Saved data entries
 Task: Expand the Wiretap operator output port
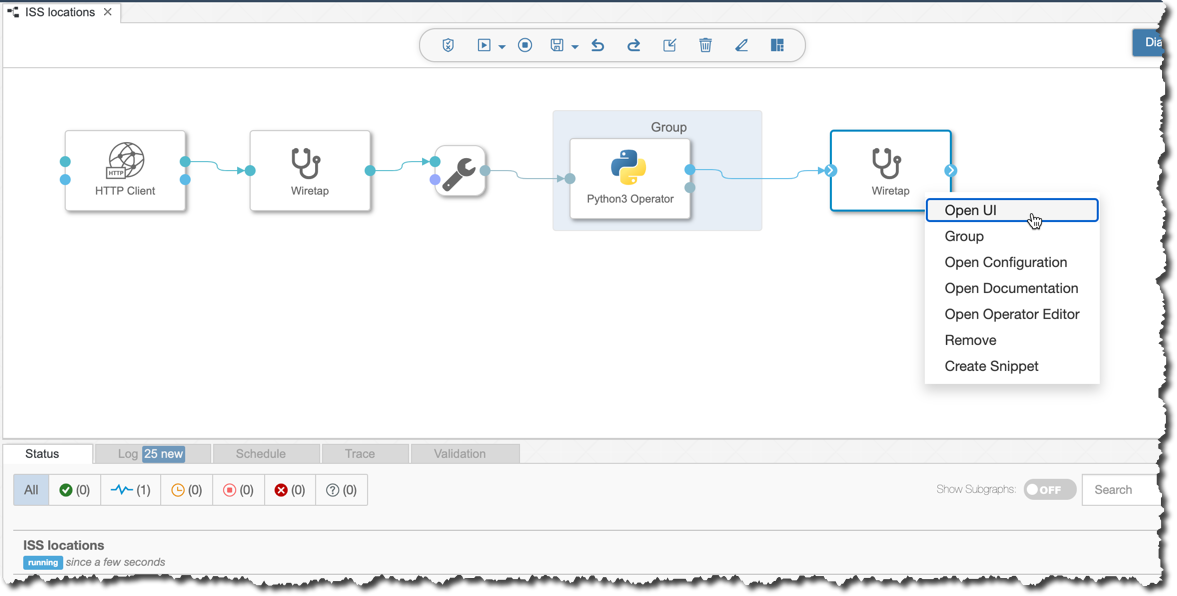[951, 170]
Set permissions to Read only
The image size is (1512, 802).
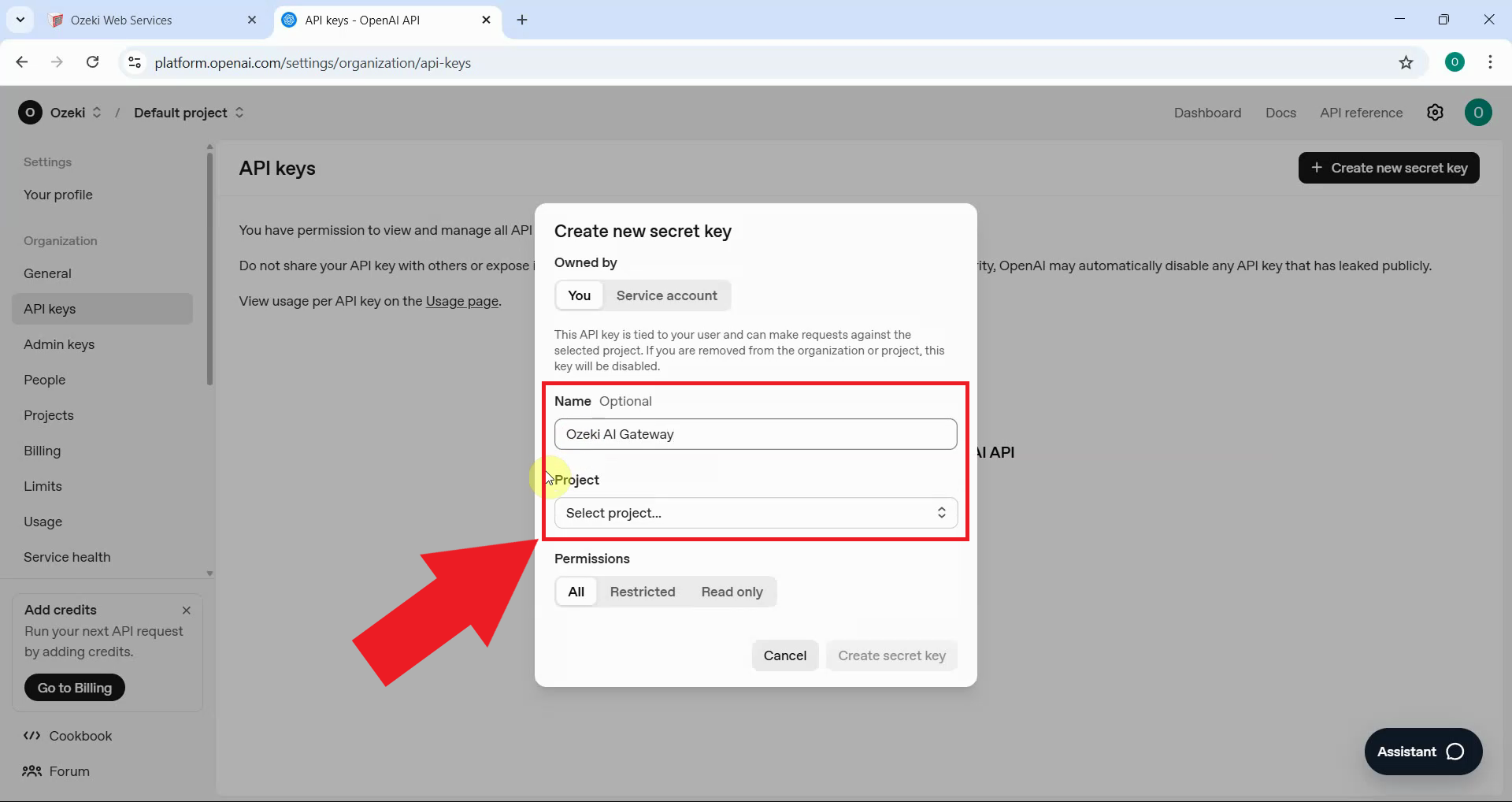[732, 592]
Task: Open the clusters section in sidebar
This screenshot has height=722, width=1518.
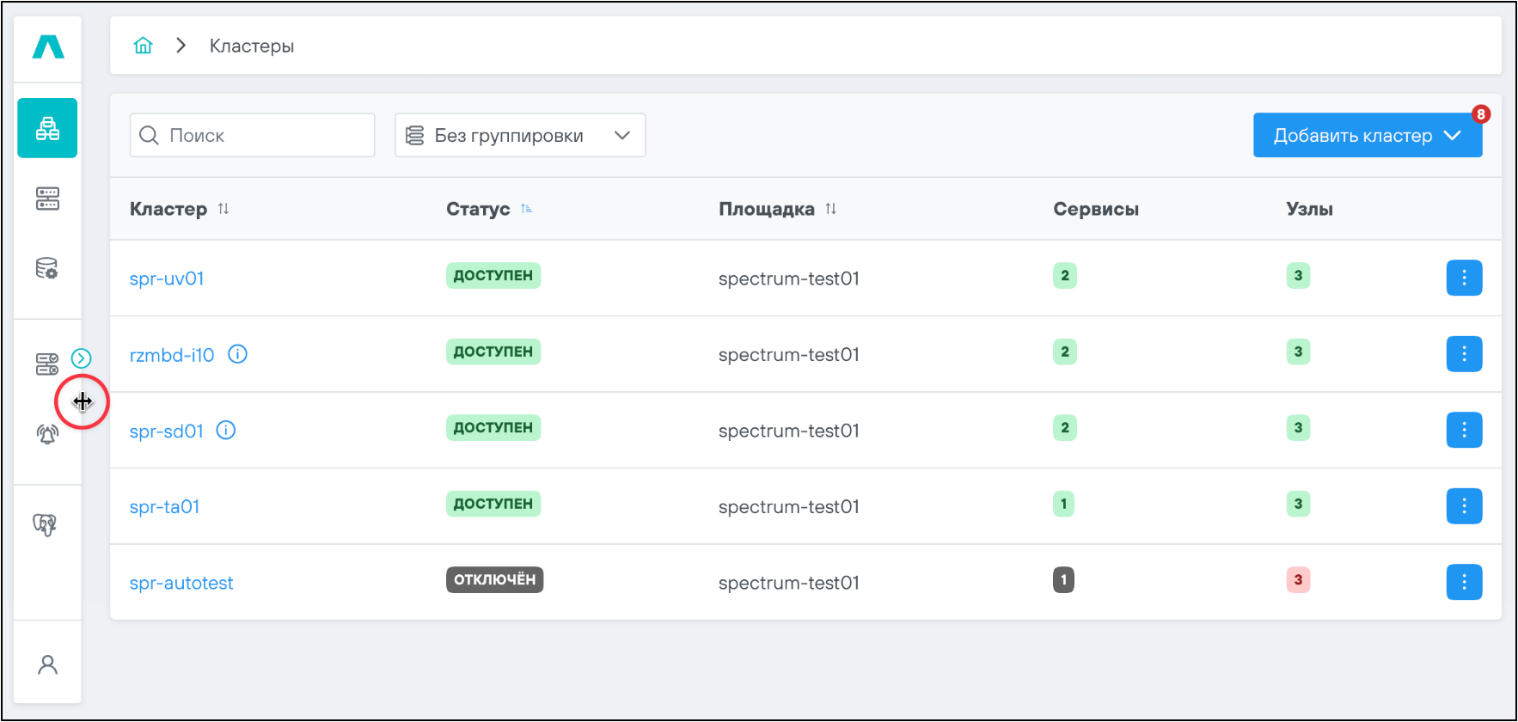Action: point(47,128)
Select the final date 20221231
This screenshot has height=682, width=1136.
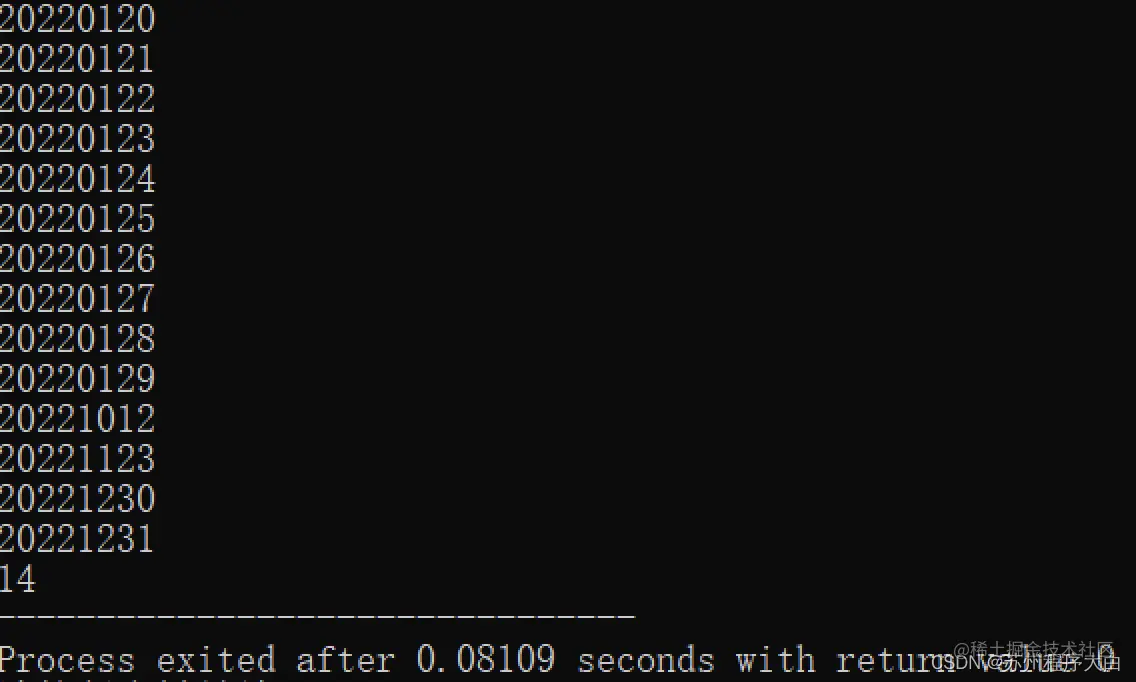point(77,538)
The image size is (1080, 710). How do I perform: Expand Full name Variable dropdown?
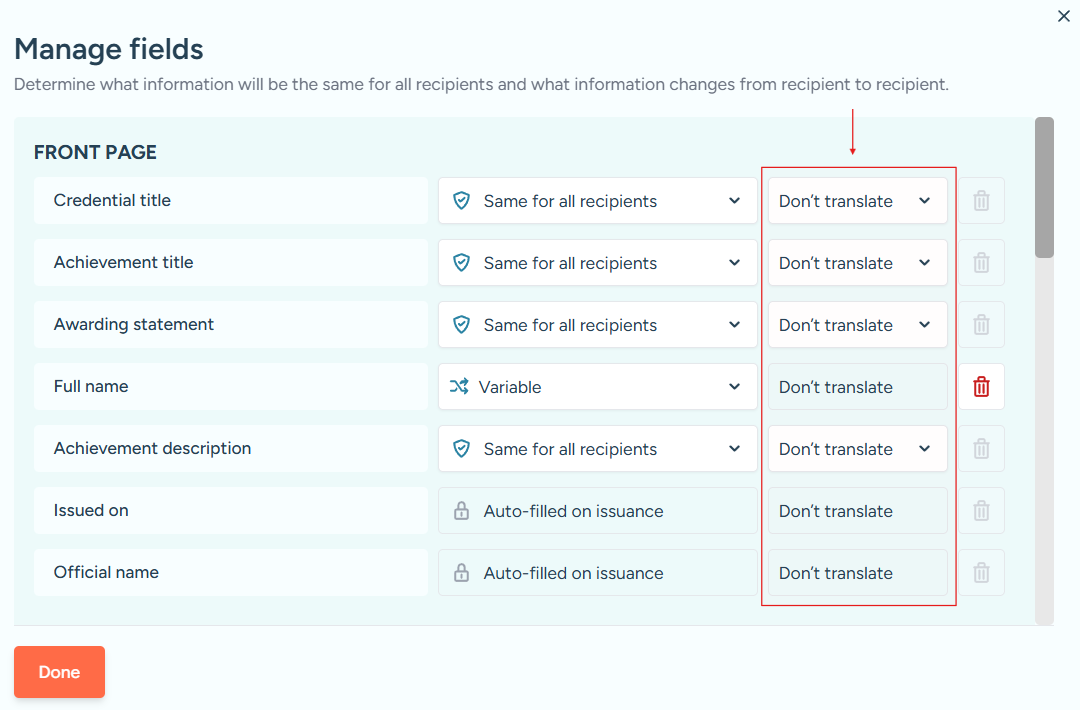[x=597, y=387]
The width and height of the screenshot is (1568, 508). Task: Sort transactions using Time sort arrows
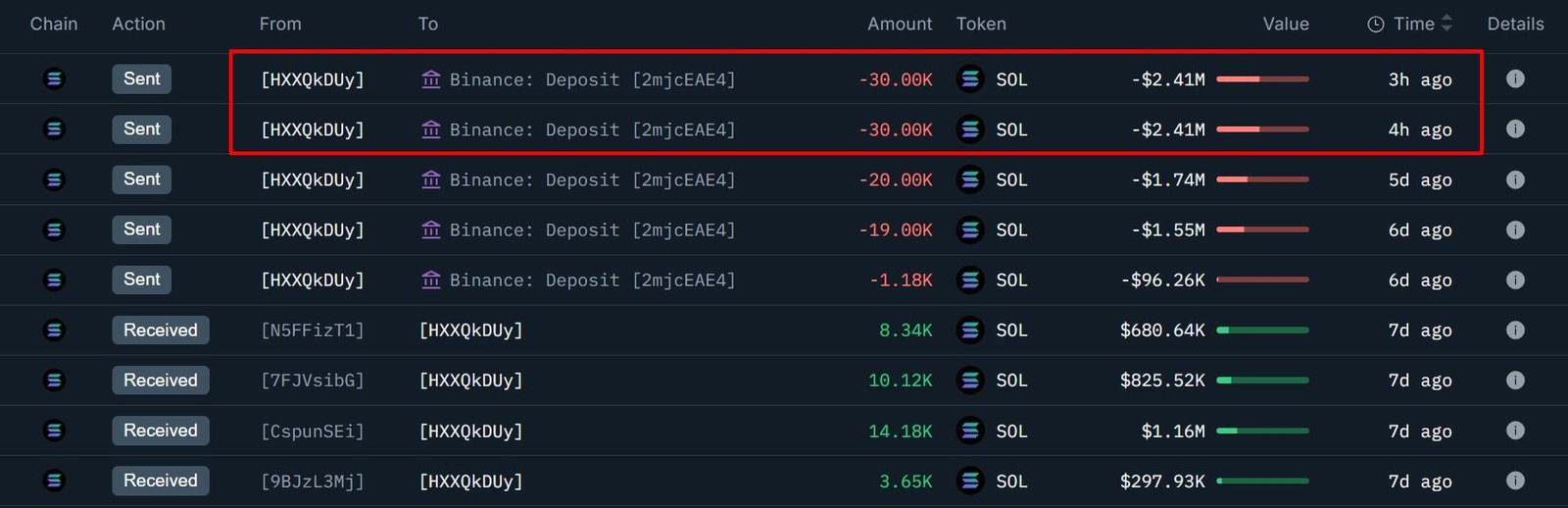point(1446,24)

[Work to be completed]
The answer is the records above, repeated exactly, with no picture in it.

[Solution for this task]
 Task: Expand the Wiretap operator output port
[951, 170]
Set permissions to Read only
The image size is (1512, 802).
[732, 592]
Task: Open the clusters section in sidebar
This screenshot has height=722, width=1518.
Action: point(47,128)
Select the final date 20221231
This screenshot has height=682, width=1136.
point(77,538)
The image size is (1080, 710). How do I perform: Expand Full name Variable dropdown?
[x=597, y=387]
The width and height of the screenshot is (1568, 508). Task: Sort transactions using Time sort arrows
point(1446,24)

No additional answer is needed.